May 22, 2007
LANSING - With gas prices in Michigan reaching record highs, Governor Jennifer M. Granholm today submitted testimony to Congress on the escalating cost and volatility of gas prices across the nation. Granholm also joined other Democratic governors in asking President Bush to produce legislation that would define gas price gouging and press oil companies to resolve refinery capacity issues affecting the high price of gasoline.
Granholm was invited to testify by House Oversight and Investigations Subcommittee Chairman Bart Stupak (D-Mich) because of her experience battling artificially high gas prices as governor and as attorney general. The governor's testimony was presented by Stanley Pruss, deputy director of the Michigan Department of Environmental Quality, who has worked closely with the governor on gasoline price gouging issues.

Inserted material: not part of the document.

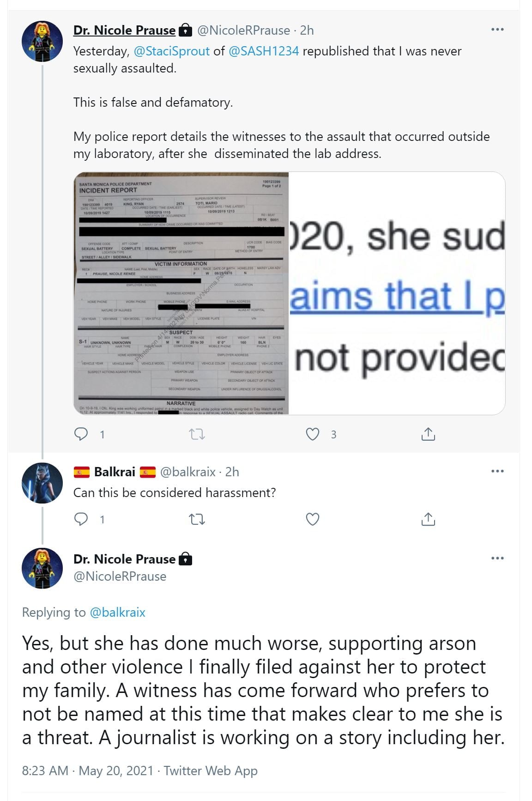Share the first tweet with the incident report
Viewport: 532px width, 801px height.
pos(428,434)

"The bottom line is simply this: Americans today are being compelled to transfer the contents of their wallets to big oil," Granholm wrote in her testimony. Granholm cited a Government Accountability Office (GAO) report that said while oil companies have been engaged in mergers, acquisitions, and joint ventures that have yielded record profits, consumers have suffered with continually escalating prices. Currently, the average price for gasoline in Michigan is $3.43 per gallon, a record high. The previous record was set last August at an average of $3.09 per gallon.

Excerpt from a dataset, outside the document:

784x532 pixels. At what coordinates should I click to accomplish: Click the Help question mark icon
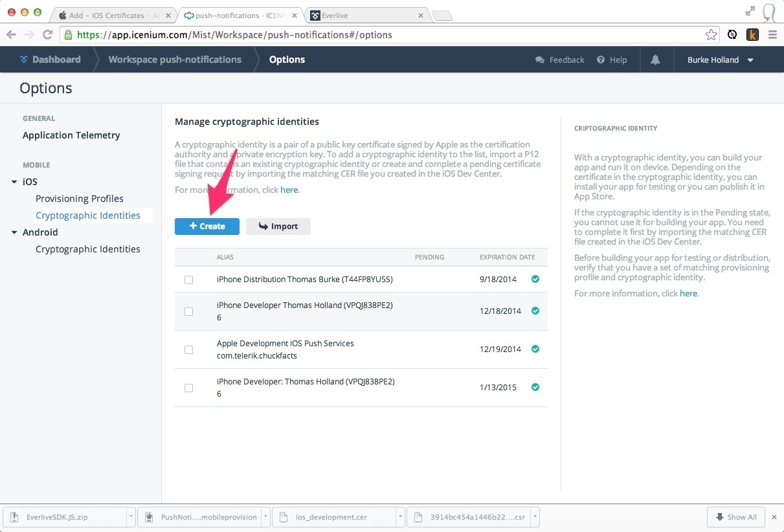pos(601,60)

"The failure of the Bush Administration and past Congresses to curb the abuses of the existing unregulated environment has wrought great harm on the American consumer, imposing additional economic hardships while enriching corporate interests with unprecedented and unconscionable excess profits," Granholm added. "The time for effective federal action is long overdue."
The letter to President Bush Granholm cosigned with 16 Democratic governors asks for his assistance to press oil companies to invest their profits in fixing refinery capacity issues, a key problem that affects the price of gas during the summer driving season. The governors also asked the president to work with Congress to produce federal legislation that would define gas price gouging and prosecution of antitrust and commodities violations.
Congressman Stupak is the sponsor of legislation that would define gas price gouging and make it a federal crime. Granholm supports this legislation and said, "Grossly excessive profits resulting from rampant, unchecked market practices must be brought under control."
Last week, Granholm joined a bipartisan group of 21 governors in a letter to the congressional leaders of both parties requesting that the U.S. Congress initiate a bipartisan inquiry into rising gas prices. The letter called into question the validity of current prices, considering the lack of influential geo-political events and weather crises.
This is the latest step in Governor Granholm's efforts to protect Michigan consumers at the pump. Granholm has:
- worked with Marathon Oil to get the company to lower their gas prices by 40 cents after Hurricane Katrina;
- significantly increased the penalties for gas gougers, while doubling the number of state inspectors looking for gas gouging;
- signed legislation providing incentives to service stations that install ethanol and biodiesel pumps to help make Michigan and the nation independent of foreign oil; and,
- invested in alternative energy through the 21st Century Jobs Fund to make Michigan a leader in this emerging industry.